Brief 1: According to the article on the Villages of Southampton vote, how many single-family homes does the developer already have the legal right to build on the site?
Brief 2: Transcribe the stretch of the Villages of Southampton article from "During a May" through "comprehensive plan change.".

Page text:

§ §

Supervisors nix parts of Villages plan
Published 12:00 am Monday, June 30, 2008
COURTLAND—After discussing the matter for about an hour on Monday, Southampton County supervisors voted 4-2 against the commercial and multi-family components of a development slated for land along Camp Parkway near Franklin.
The vote capped months of hearings and confusion amongst members of the Board of Supervisors and the Planning Commission regarding the controversial Villages of Southampton development.
During a May meeting, the board was unable to agree to anything except to postpone a decision for six months, and supervisors found themselves in a legal predicament when they learned last week that state law required them to act on the matter within 90 days of the Planning Commission’s original recommendation.
That deadline would have expired July 10, so the board scheduled a special meeting to make the decision Monday.
In the end, there was no confusion about supervisors’ position on the matter.
Southampton is just not ready for the type of mixed-use development the company sought to bring the county, said supervisors opposed to the request for a comprehensive plan change.
“Let us get the sewer plant going; let us get some other things going, and then come back” and submit the request again, Chairman Dallas O. Jones said.
Jones wondered why Newport News-based Hampton Roads Development had such a strong commitment to the plan in the midst of such a weak housing market.
“I think you’ve got a beautiful plan,” he said. “But I don’t think you are going to do a thing for 10 years.”
The company had sought to change Southampton’s future land use map to reflect its desire to build 256 quad-plexes for senior citizens on a portion of the 432-acre property, along with a convalescent home and commercial, retail and office space.
The applicant, Newport News-based Hampton Roads Development, already has the legal right to build about 475 single-family homes on the 432-acre site.
Newsoms District Supervisor Walt Brown and Boykins District Supervisor Carl Faison both voted to approve the developer’s request. Voting to deny the request were Jones, Jerusalem District Supervisor Anita Felts, Berlin-Ivor District Supervisor Ronald West and Franklin District Supervisor Walter Young. Capron District Supervisor Moses Wyche was absent from the meeting for a medical procedure.

§ §

Available data:
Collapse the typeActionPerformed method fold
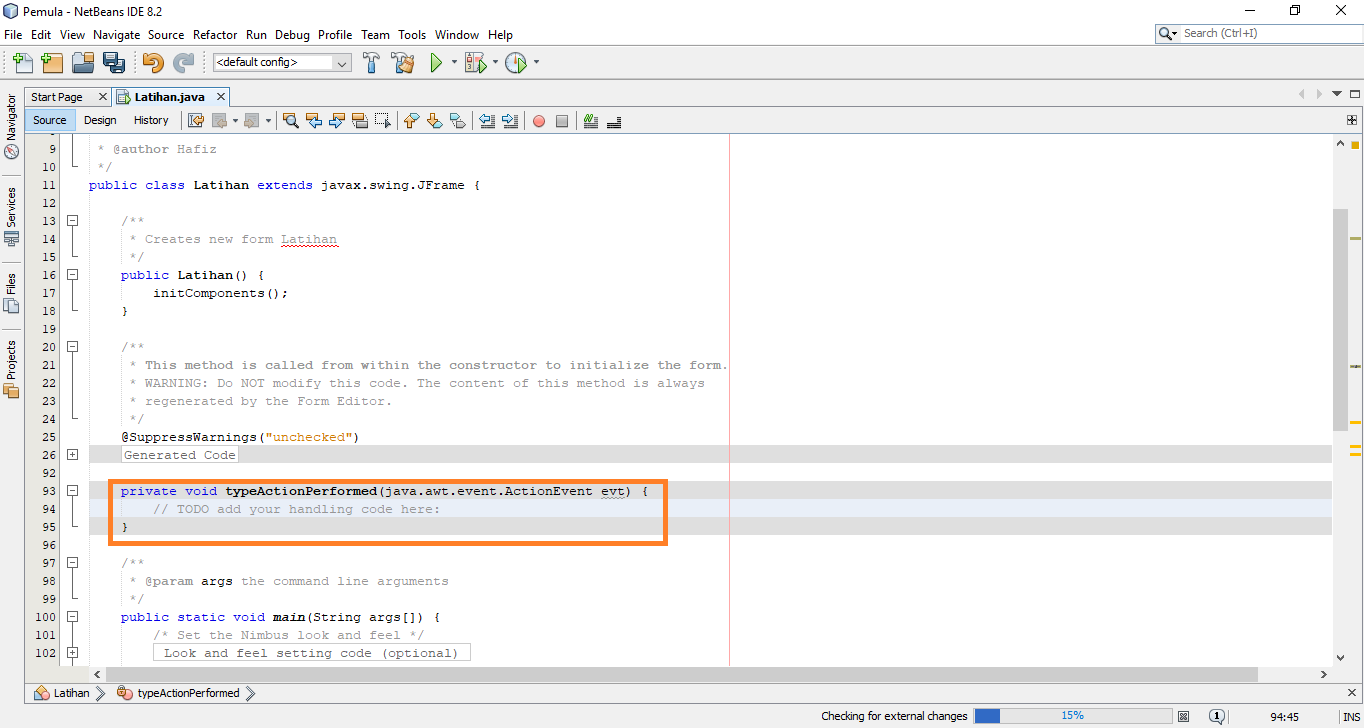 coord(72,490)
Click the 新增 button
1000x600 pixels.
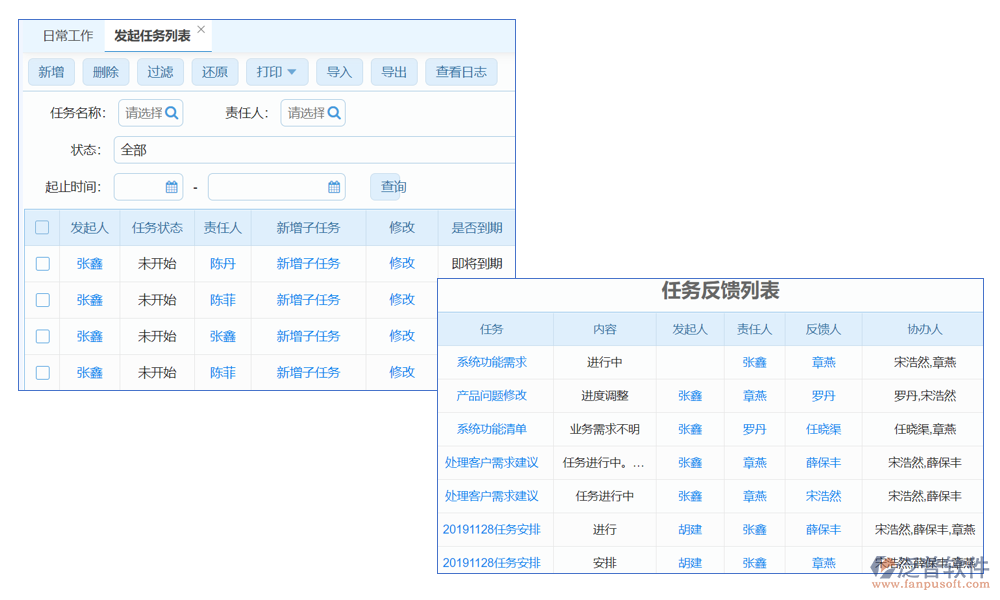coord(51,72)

§ §

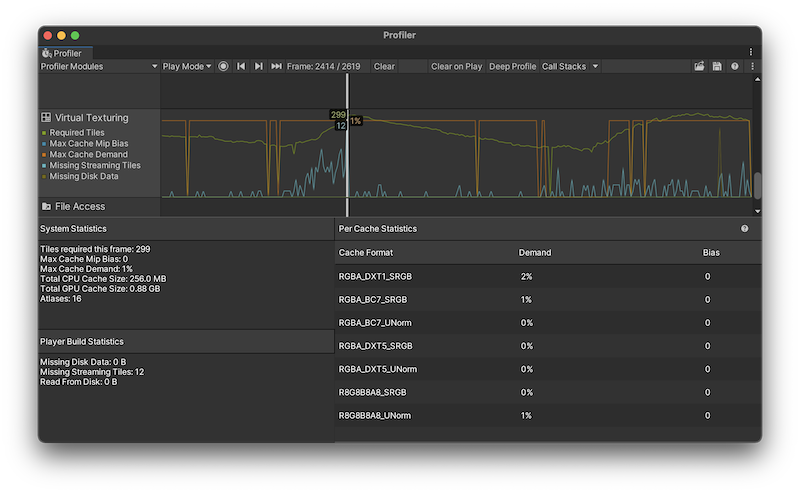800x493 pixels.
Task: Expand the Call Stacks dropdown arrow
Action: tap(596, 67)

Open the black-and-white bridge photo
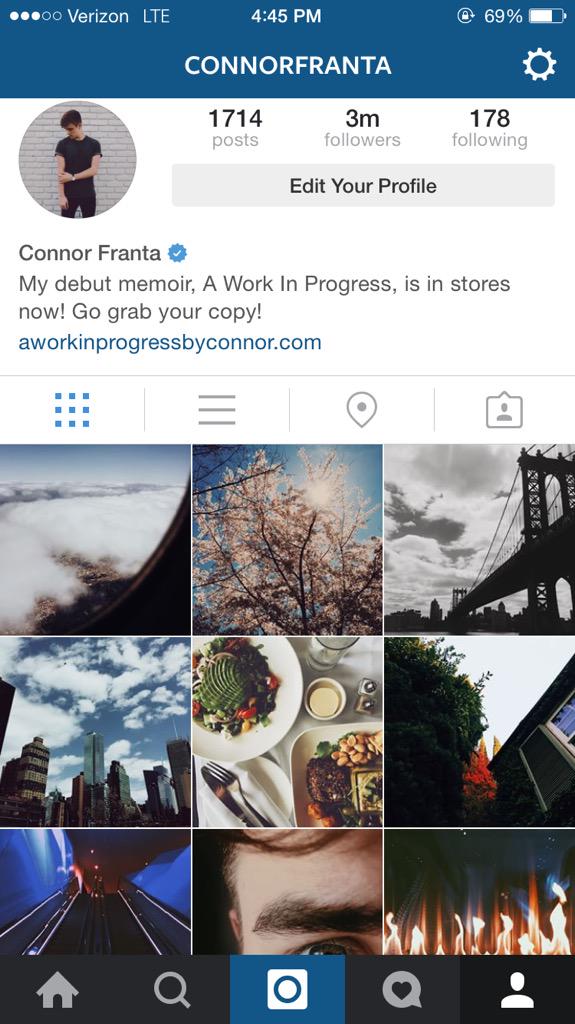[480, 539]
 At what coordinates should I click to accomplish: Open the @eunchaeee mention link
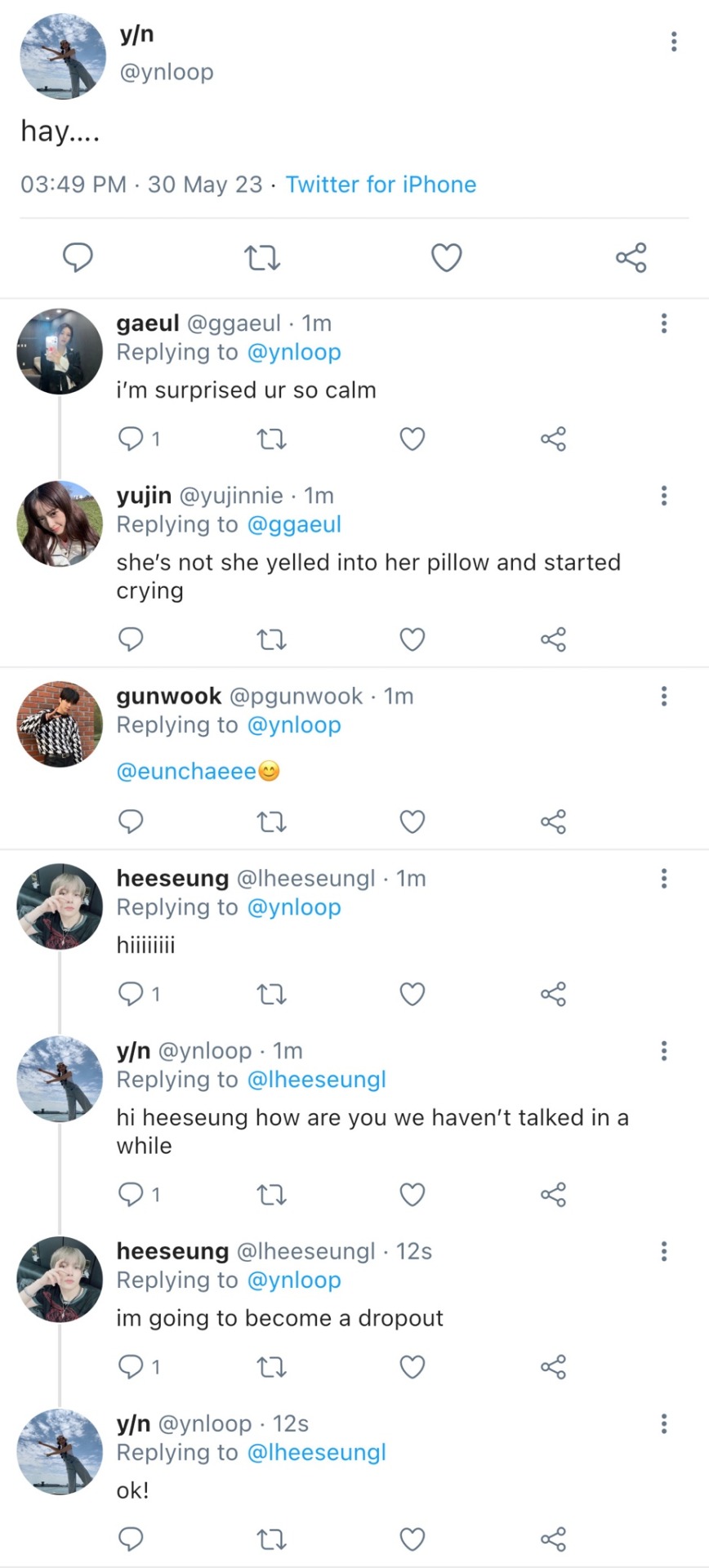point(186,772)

§ §

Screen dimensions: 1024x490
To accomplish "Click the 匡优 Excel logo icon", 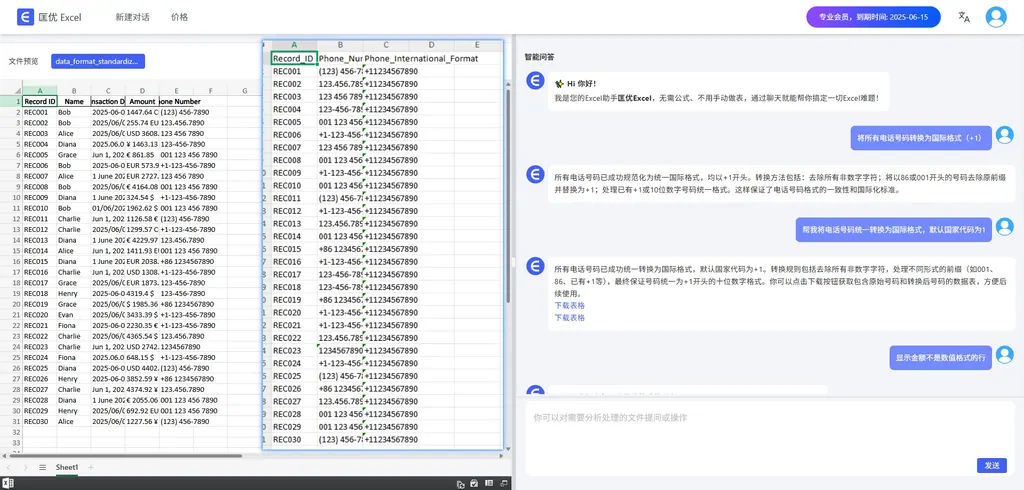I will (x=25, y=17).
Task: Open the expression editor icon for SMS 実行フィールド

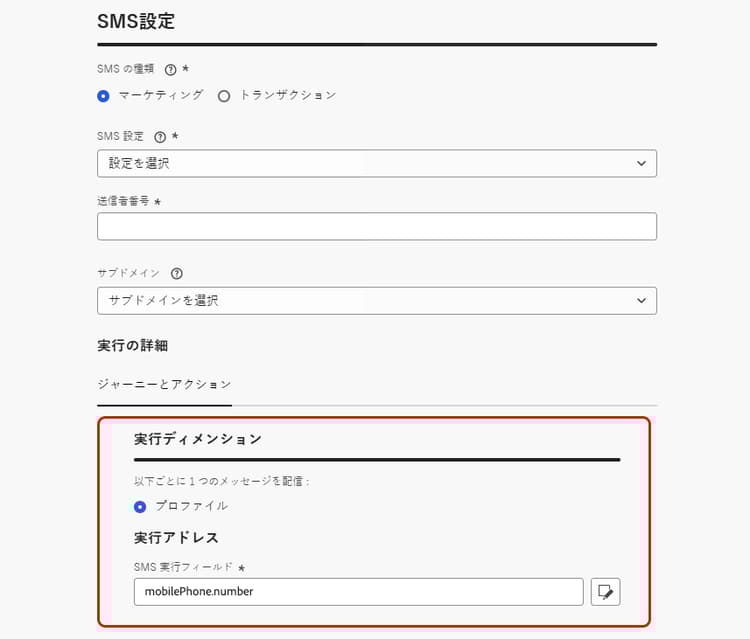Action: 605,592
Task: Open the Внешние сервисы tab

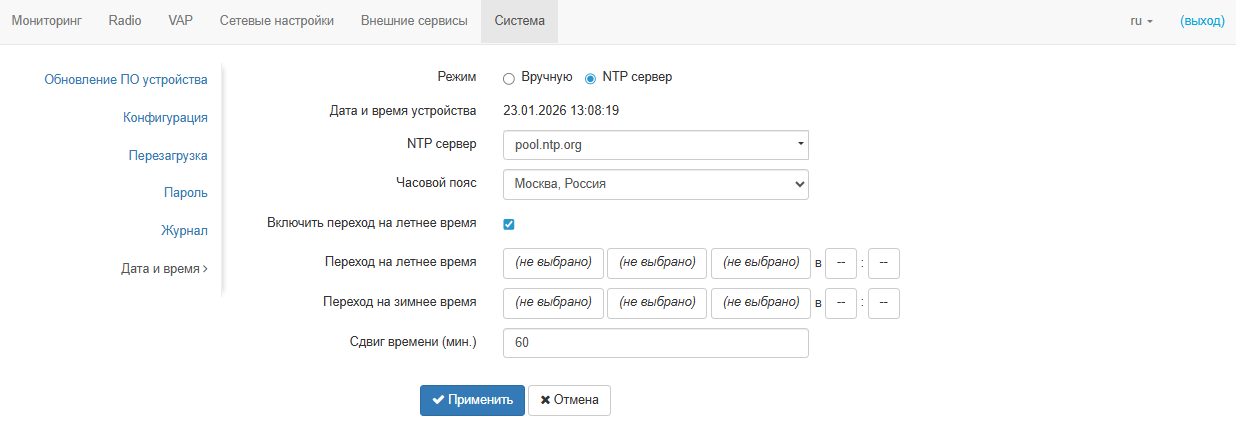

§ §

Response area 1: About 475

Response area 2:
During a May meeting, the board was unable to agree to anything except to postpone a decision for six months, and supervisors found themselves in a legal predicament when they learned last week that state law required them to act on the matter within 90 days of the Planning Commission’s original recommendation.
That deadline would have expired July 10, so the board scheduled a special meeting to make the decision Monday.
In the end, there was no confusion about supervisors’ position on the matter.
Southampton is just not ready for the type of mixed-use development the company sought to bring the county, said supervisors opposed to the request for a comprehensive plan change.